# any advantage to a diffuser overhead?



## michaelcarey (Apr 24, 2010)

Hi Everybody,

I had a quick look through this forum and couldn't find anything specific on using diffuser panels (not absorbing) to control reflections. The rear row of seats in my HT have some acoustical challenges... large reflective walls on the sides, a large flat wall behind and of course a ceiling.
The right hand wall is broken up by a five bay Boltz multimedia rack full of DVDs and CDs, but I still get some distinctive echos between the walls.
I will be adding some panels to the left wall but also have the option to hang some panels from the ceiling. 
I am going to make some diffusing panels for the rear wall, random height softwood blocks fixed to some MDF panels and I was thinking of making some extra to hang overhead.

Has anyone here made diffusing panels? Was it worth it? How did you go about it?

Lots of questions... I'm all ears!

Michael.


----------



## robbo266317 (Sep 22, 2008)

I have not done any room treatment yet, just moved into our new house 4 weeks ago and only got the phone/internet back on last week.

I have researched many sites in preparation for my new dedicated room and one that stood out had 45° panels in the ceiling facing the speakers (eg \ \ \ [] ) and the whole ceiling was filled with fiberglass insulation. 
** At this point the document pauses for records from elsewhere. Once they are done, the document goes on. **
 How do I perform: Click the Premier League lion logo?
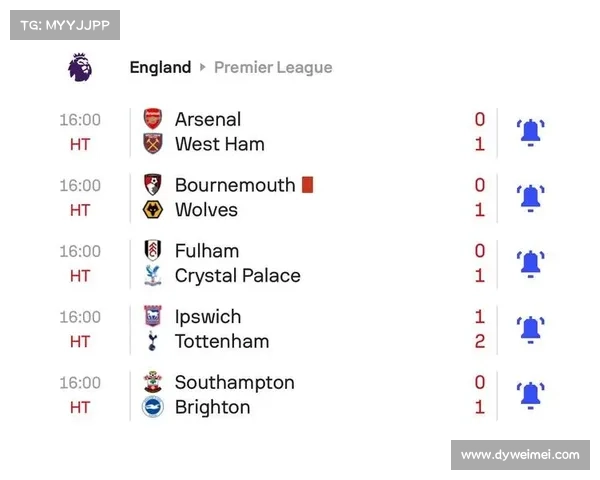(81, 68)
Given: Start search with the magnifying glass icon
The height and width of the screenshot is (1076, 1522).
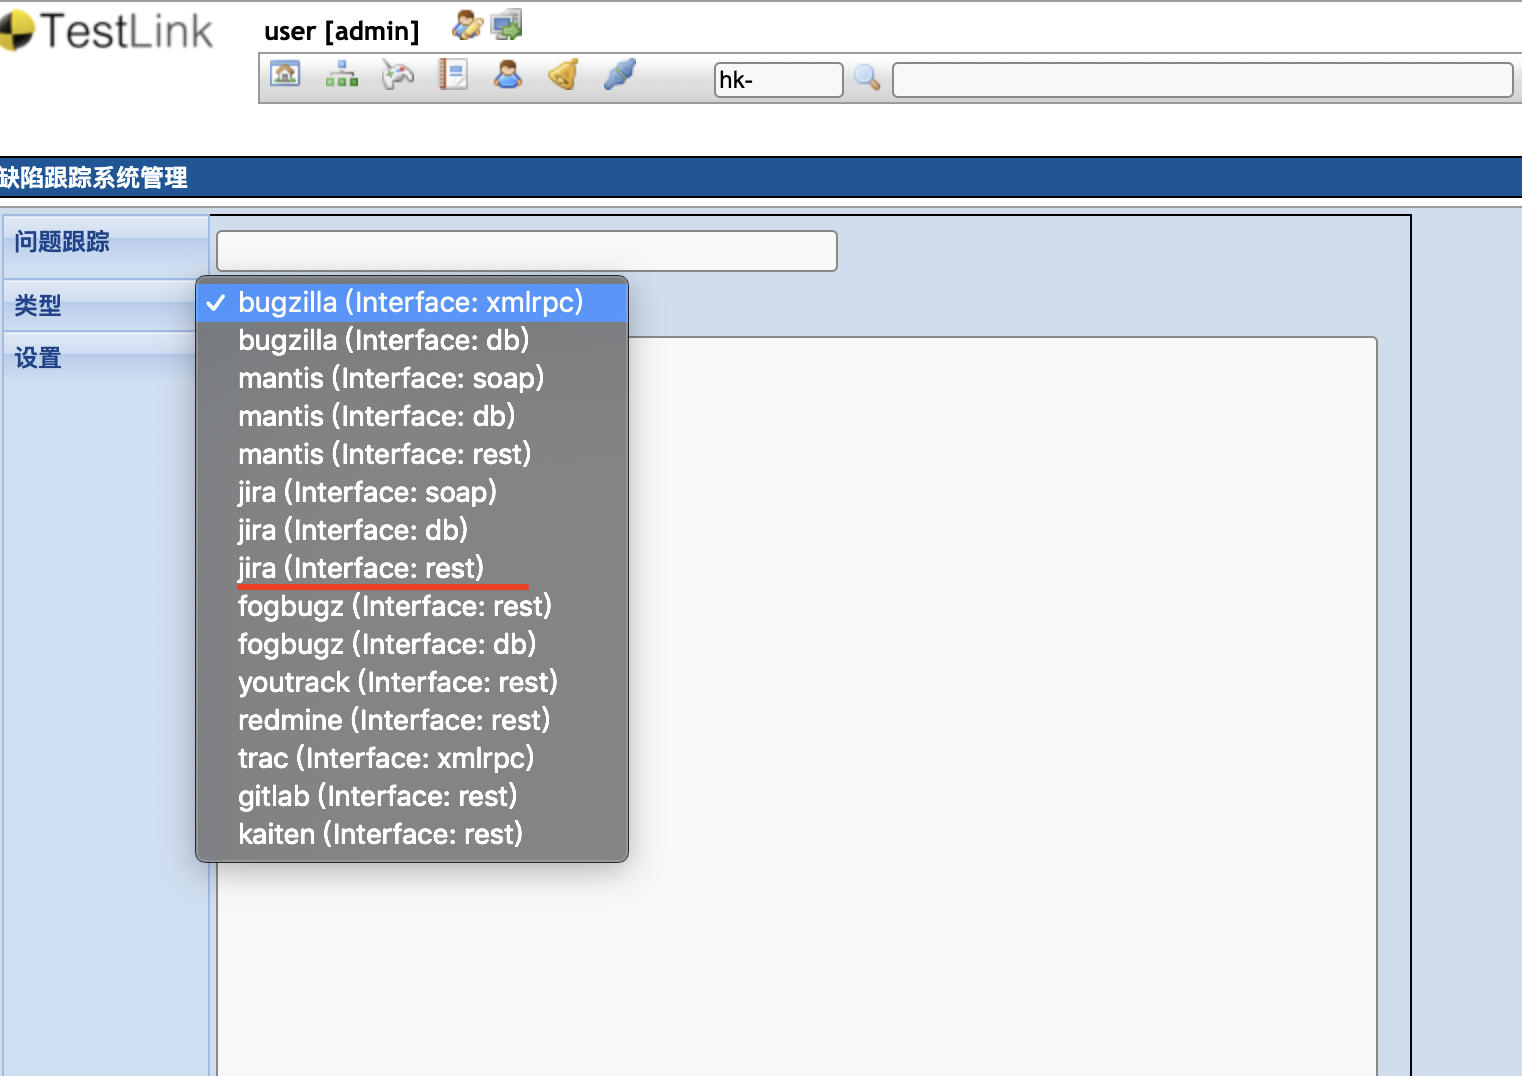Looking at the screenshot, I should (866, 78).
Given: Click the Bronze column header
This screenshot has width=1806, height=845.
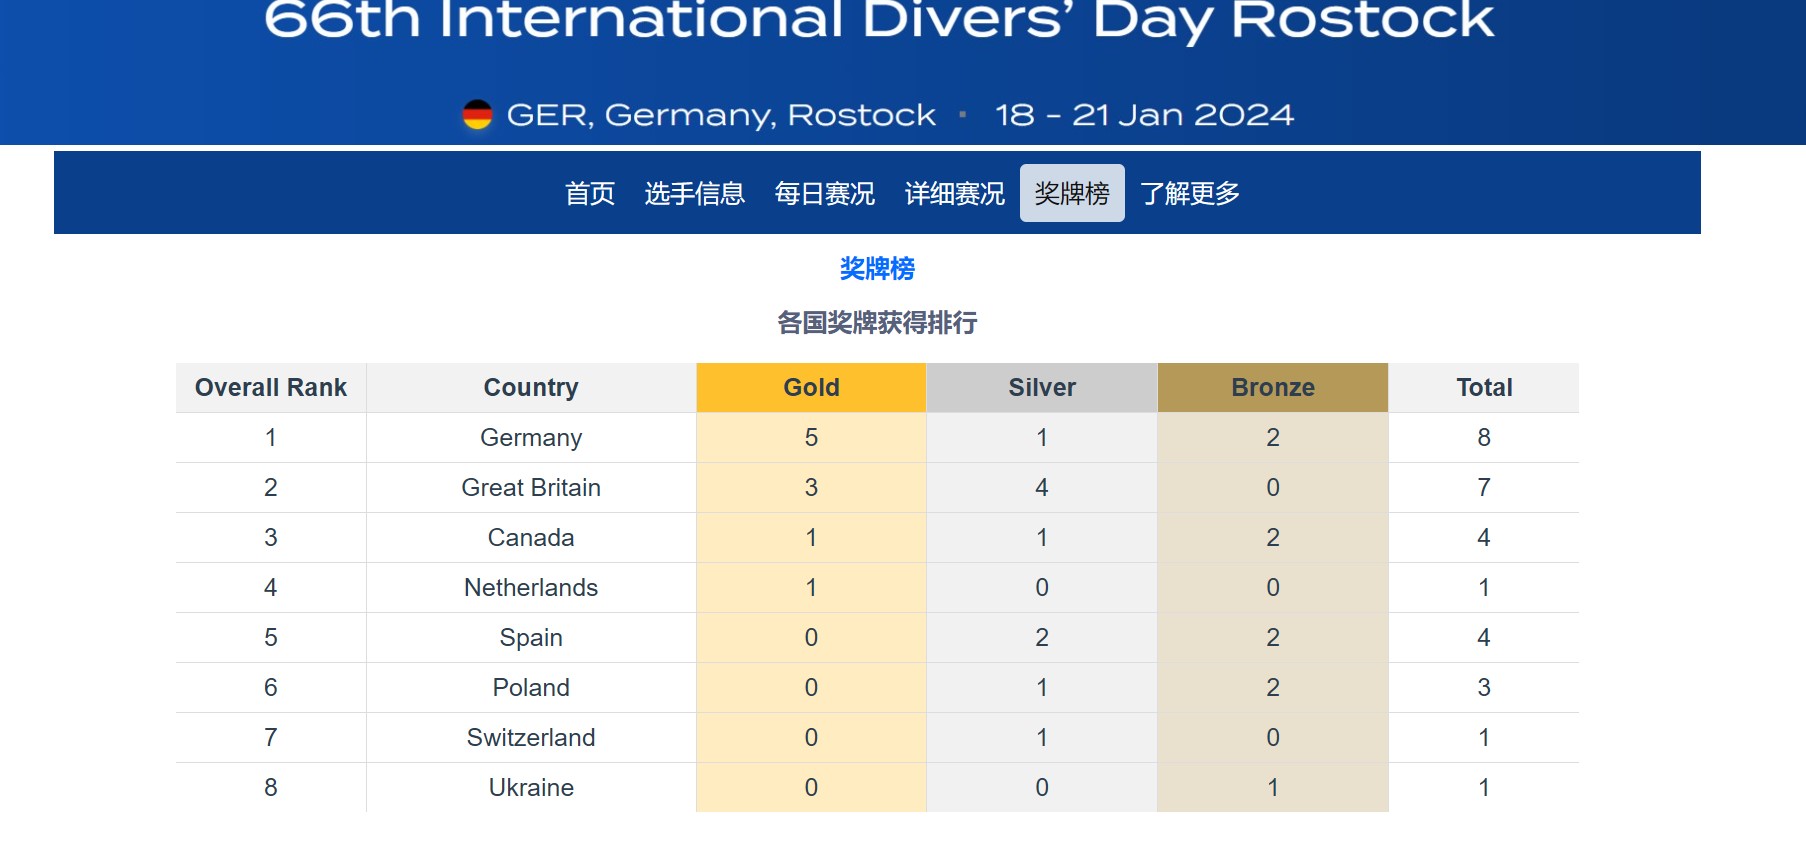Looking at the screenshot, I should [x=1272, y=388].
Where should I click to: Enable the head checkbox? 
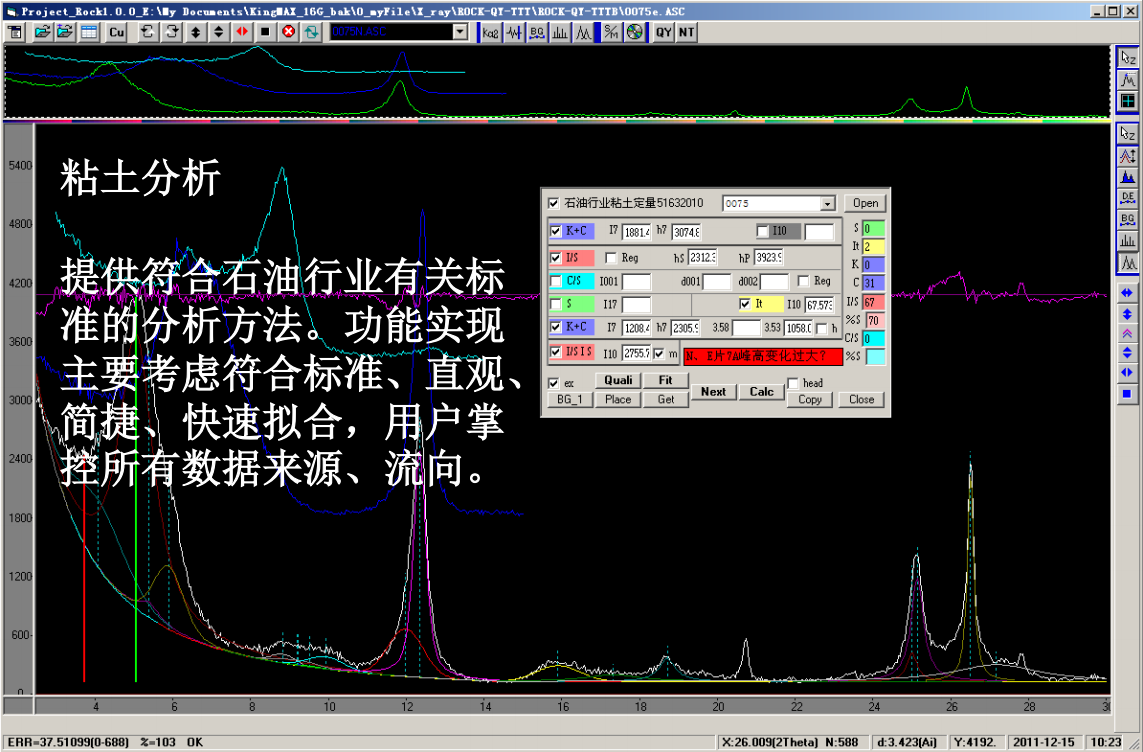(x=793, y=383)
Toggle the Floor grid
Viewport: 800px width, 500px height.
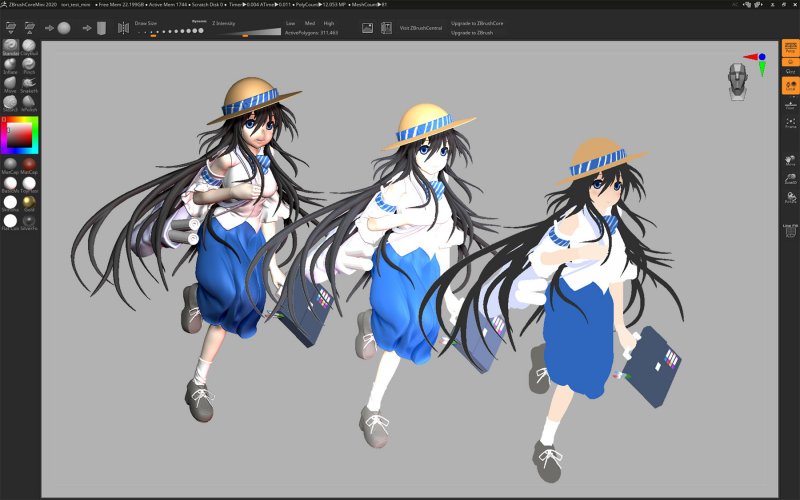(x=790, y=104)
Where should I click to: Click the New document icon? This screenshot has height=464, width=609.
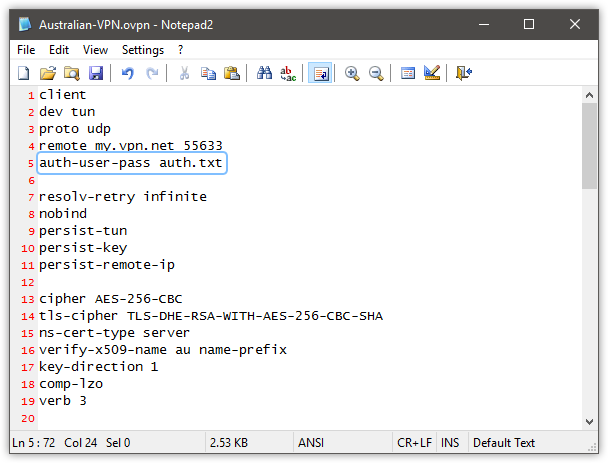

I haven't seen any overhead diffusers though....


----------



## bpape (Sep 14, 2006)

Generally, the rear wall is a useful place to have broadband bass control to get rid of the boom in the rear row when too close to a wall. Diffusion IMO would be better on the side walls in the rear half of the room - provided the echo you hear is only in the upper mids and highs.

Bryan


----------